*To do*: For each line of the listing that contains "score", make a copy and return it.
•••••
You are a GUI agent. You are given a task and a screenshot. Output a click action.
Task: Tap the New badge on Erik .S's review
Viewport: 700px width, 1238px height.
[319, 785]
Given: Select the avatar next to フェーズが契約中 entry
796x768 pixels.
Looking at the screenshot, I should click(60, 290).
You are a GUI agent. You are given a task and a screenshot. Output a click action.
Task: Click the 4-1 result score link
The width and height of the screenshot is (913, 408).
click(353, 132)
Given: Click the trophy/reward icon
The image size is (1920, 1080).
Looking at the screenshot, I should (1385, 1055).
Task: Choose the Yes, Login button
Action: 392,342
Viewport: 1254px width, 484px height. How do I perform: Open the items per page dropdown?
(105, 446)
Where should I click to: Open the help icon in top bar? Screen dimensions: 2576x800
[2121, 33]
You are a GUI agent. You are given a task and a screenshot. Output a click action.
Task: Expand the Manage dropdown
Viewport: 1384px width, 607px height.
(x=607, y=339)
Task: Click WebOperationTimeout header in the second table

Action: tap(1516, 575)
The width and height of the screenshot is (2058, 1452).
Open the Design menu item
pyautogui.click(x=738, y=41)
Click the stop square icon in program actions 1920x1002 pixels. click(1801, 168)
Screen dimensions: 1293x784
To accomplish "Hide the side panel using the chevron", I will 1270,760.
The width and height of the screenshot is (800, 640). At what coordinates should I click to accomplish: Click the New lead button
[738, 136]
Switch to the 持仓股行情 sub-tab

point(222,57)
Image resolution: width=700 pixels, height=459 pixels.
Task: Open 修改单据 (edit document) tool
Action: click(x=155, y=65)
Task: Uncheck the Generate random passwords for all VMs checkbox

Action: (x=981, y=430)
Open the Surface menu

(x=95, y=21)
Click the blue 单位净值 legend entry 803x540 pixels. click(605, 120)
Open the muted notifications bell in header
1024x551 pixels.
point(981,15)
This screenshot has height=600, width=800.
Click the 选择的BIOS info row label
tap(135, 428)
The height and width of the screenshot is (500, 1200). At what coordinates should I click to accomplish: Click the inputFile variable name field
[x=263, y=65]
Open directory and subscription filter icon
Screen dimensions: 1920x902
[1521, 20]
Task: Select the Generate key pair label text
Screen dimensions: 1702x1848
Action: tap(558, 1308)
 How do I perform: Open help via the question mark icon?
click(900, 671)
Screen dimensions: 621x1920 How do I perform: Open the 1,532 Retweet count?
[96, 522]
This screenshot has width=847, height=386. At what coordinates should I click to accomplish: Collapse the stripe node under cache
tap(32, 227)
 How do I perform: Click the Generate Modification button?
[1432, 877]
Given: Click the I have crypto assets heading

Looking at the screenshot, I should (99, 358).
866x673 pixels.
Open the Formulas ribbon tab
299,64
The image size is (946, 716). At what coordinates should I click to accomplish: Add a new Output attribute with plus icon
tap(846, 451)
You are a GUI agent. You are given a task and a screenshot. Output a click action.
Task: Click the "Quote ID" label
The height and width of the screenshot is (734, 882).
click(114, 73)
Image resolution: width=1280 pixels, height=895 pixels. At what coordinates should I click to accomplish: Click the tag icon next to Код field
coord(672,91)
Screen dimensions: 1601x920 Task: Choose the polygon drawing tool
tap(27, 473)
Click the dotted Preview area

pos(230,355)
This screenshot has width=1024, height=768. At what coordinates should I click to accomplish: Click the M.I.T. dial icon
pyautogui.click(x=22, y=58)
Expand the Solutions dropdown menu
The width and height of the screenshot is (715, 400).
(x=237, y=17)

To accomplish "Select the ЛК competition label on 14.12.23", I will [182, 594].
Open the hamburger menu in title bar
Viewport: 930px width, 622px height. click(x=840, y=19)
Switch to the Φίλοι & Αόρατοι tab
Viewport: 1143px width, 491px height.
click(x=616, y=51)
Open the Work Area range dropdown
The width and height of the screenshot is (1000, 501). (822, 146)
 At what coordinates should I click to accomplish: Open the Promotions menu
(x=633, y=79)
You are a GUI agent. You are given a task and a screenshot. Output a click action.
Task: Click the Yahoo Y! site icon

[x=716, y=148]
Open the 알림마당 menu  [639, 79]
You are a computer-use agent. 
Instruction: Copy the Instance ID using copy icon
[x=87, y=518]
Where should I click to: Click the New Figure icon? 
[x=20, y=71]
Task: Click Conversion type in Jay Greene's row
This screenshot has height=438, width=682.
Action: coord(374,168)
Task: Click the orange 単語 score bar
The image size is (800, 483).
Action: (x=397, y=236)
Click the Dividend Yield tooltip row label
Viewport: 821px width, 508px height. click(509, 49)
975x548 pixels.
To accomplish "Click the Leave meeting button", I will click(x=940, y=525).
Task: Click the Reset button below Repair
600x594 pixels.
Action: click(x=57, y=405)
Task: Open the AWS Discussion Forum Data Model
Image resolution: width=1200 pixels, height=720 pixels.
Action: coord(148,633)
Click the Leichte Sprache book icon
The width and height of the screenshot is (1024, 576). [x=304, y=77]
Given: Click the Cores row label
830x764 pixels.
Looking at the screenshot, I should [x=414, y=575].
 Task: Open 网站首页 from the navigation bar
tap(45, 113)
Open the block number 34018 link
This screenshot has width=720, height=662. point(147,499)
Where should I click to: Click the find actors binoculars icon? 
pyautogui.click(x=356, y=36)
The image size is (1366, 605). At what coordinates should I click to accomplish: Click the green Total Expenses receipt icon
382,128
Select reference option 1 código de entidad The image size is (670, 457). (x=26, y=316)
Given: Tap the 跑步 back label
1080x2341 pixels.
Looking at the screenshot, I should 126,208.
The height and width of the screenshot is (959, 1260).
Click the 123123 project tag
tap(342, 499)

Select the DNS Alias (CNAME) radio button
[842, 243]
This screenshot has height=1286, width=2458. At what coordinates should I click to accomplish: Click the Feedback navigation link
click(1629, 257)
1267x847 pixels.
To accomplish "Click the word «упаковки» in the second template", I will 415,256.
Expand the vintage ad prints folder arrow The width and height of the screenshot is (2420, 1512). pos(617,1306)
•••••
*The answer*:
Task: Click the 4-1 result score link
Task: Click the orange 単語 score bar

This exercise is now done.